Past guest lecture series speakers at Harvard have included U.S. Rep. Barney Frank, D-Mass., chairman of the House Financial Services Committee; Andrew Crockett, former general manager of the Bank for International Settlements in Europe; William Donaldson, former chairman of the U.S. Securities and Exchange Commission; Callum McCarthy, former chairman of the Financial Services Authority in the United Kingdom; and Lawrence Summers, director of the National Economic Council and former U.S. Treasury Secretary.
On Wednesday, Kanjorski released, and the Financial Services Committee passed, the Kanjorski amendment to the Financial Stability Improvement Act. Kanjorski said the act would empower federal regulators to “rein in and dismantle financial firms that are so large, inter-connected, or risky that their collapse would put at risk the entire American economic system, even if those firms currently appear to be well-capitalized and healthy.”

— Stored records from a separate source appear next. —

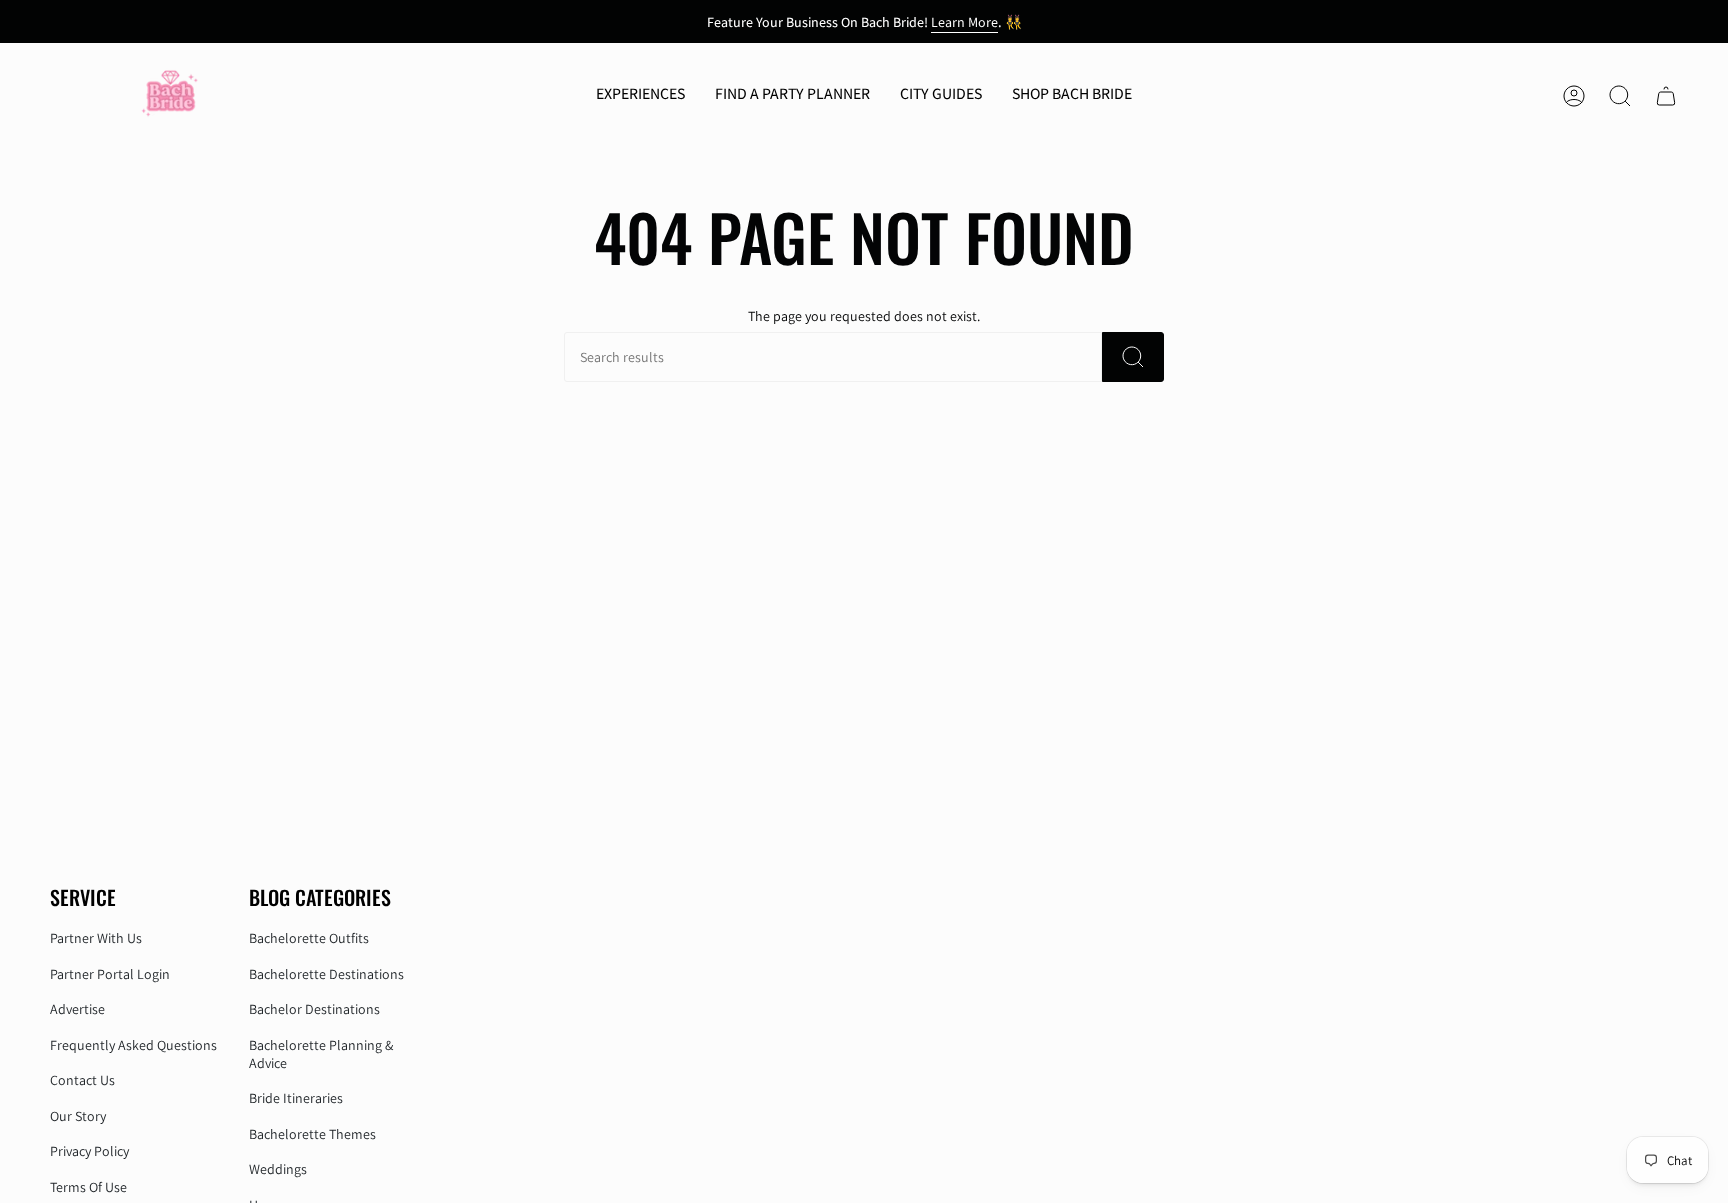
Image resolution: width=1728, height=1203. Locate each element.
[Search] (1133, 357)
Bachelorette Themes (312, 1134)
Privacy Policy (89, 1151)
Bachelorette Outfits (309, 938)
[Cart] (1666, 96)
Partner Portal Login (110, 974)
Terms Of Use (88, 1187)
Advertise (77, 1009)
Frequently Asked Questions (133, 1045)
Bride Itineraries (296, 1098)
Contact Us (82, 1080)
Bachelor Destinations (314, 1009)
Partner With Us (96, 938)
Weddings (278, 1169)
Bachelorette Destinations (326, 974)
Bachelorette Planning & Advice (321, 1054)
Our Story (78, 1116)
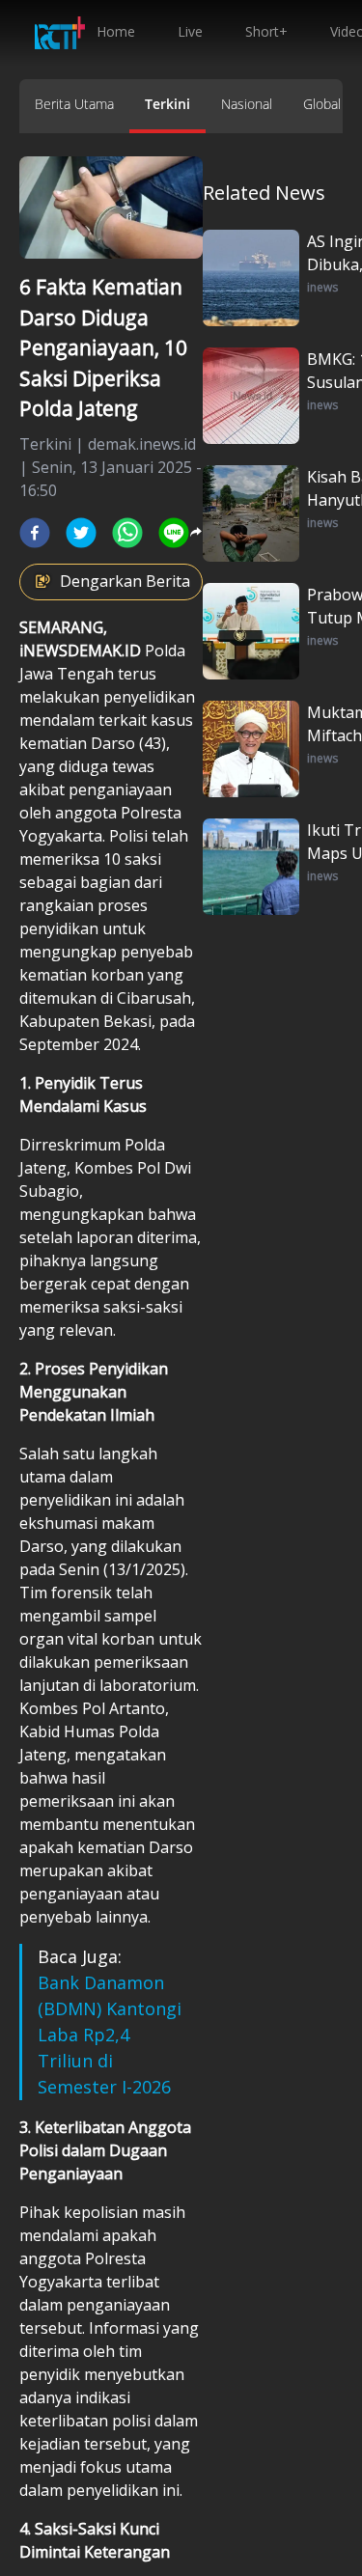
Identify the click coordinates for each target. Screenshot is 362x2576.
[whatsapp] (127, 532)
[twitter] (81, 532)
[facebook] (34, 532)
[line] (173, 532)
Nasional (246, 104)
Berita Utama (74, 104)
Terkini (167, 104)
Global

“Therefore, American taxpayers should no longer be on the hook for bailouts, as financial companies would not be able to become too big to fail,” Kanjorski said.
The congressman has introduced four of the eight pieces of legislation that the Financial Services Committee will use to address regulatory reform of the financial services industry. The bills aim to better protect investors, enhance credit agency regulation, force the registration of the advisers to hedge funds and private equity pools, and create a federal insurance office. The Financial Services Committee passed three of the bills and Kanjorski said the committee will consider the Federal Insurance Office Act in early December.
The International Finance Seminar is intended for students who are interested in international finance and the structure of financial regulation in an increasingly globalized economy. The seminar explores issues of current interest in the field, including the competitiveness of U.S. financial markets, regulatory reform of financial regulation in the United States and around the world, the structure of regulatory cooperation in global markets, and the role of public and private enforcement in financial markets.